I saw this article on CNN last night and it really bothered me: My bullied son's last day on Earth. I don't expect you to read it, but the gist is this 11-year-old boy hung himself after school one day because he couldn't put up with being bullied anymore.

This isn't to say that there wasn't something else wrong with him, or maybe I'm just a little naive in thinking that suicidal thoughts don't really start till you are a little older. But the whole thing is awful. It reminds me of why I'm so jaded about people sometimes. This fifth grade boy had to go to school everyday and deal with people calling him ugly and gay and a virgin. (I'll admit I thought things really changed in elementary school, because I would have figured most of the 5th graders would be virgins. However, leave it up to the elite group of children to look at a kid from the Virgin Islands and figure that would be a great thing to pick on.)

I got bullied daily growing up. In fact, if I was in class with this kid I probably would have drawn some fire away from him. I was that ugly kid. The chunky, nonathletic, fro'd-out, thick plastic-framed glasses outcast. Heh, and looking back I probably didn't even realize it to the full extent of what it was. Kids made fun of me in elementary school, but it wasn't too bad. Middle school was worse. I'd get pushed in the halls sometimes, people would laugh at me in gym class, ask me why my nose is so big or why I was so ugly. This one kid used to call me "queer boy". (Which I admit in 6th and 7th grade I had no idea what "queer" meant other than the original definition: odd or questionable. No, I didn't have a social life back then either, so I read a lot.) And once this kid even pulled a knife on me on the bus. Those 3 years were among the worst of my life.

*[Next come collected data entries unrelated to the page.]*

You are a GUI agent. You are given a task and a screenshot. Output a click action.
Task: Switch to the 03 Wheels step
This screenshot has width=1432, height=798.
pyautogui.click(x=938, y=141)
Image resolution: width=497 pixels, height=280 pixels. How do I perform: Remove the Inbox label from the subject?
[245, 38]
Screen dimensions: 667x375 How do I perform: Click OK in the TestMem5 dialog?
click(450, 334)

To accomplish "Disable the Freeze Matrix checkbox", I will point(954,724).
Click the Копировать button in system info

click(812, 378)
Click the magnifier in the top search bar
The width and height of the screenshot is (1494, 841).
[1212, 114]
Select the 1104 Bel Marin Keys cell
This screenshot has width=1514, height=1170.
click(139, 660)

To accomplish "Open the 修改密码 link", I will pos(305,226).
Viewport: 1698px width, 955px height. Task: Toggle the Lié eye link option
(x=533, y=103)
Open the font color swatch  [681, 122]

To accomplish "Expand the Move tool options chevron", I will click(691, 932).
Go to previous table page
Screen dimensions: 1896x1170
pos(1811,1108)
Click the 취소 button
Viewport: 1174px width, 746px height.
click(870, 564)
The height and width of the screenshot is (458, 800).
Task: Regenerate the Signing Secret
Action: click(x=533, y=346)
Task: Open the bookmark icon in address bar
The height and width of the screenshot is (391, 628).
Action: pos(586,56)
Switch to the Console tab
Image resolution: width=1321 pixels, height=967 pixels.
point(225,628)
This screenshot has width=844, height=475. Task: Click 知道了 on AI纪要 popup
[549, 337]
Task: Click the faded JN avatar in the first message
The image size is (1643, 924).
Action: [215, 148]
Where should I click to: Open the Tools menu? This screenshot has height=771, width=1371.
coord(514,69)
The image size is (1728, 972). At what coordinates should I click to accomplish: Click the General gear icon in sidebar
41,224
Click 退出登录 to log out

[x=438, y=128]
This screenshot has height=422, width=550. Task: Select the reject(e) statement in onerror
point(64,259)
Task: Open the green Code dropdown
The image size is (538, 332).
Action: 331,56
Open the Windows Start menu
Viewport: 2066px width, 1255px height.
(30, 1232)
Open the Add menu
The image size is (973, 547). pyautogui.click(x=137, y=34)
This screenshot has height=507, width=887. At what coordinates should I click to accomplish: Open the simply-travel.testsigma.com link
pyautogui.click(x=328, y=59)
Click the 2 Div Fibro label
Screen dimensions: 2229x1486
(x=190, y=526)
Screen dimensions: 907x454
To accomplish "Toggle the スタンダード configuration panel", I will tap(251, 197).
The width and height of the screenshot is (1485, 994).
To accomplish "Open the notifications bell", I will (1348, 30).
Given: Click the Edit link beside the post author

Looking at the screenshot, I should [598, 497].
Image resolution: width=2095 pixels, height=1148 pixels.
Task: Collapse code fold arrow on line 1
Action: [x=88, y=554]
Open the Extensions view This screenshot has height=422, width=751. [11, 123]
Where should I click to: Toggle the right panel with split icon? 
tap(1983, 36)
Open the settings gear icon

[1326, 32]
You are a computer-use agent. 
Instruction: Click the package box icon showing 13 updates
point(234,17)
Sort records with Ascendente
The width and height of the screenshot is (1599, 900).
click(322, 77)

There is one difference between that me and this kid though. I never told anybody. I suffered pretty much in silence, resorting to a complaint of "I hate my life" rather than going to my parents or a teacher or anything. This kid did. I can't imagine how crushed I would have been if I told my parents that I was being harassed in school and nothing changed. Or if it got worse. I don't know where this sense of safety for kids in school comes from. These people who study bullying and all that. Are they stupid? It happens all the time. And there isn't really anything they can do to stop it.

I'm glad that I wasn't suicidal in elementary school, or that I didn't even really think of it until after middle school. My heart breaks for this kid. To go home, walk to your room and hang yourself in a closet with your belt... How does a boy do that?

I hope those kids that made fun of him realize what kind of pain they caused him. I wonder if they feel guilty, or if they'll change how they treat others. Or are fifth graders so hard-core now that they can shrug this off and blame the kid for killing himself?

Why can't we all just be civil to each other? Who cares if we all LIKE each other? Just be nice!

I hope that boy can rest easy now. I hope wherever he is, he can finally smile and laugh and be a care-free 11-year-old boy.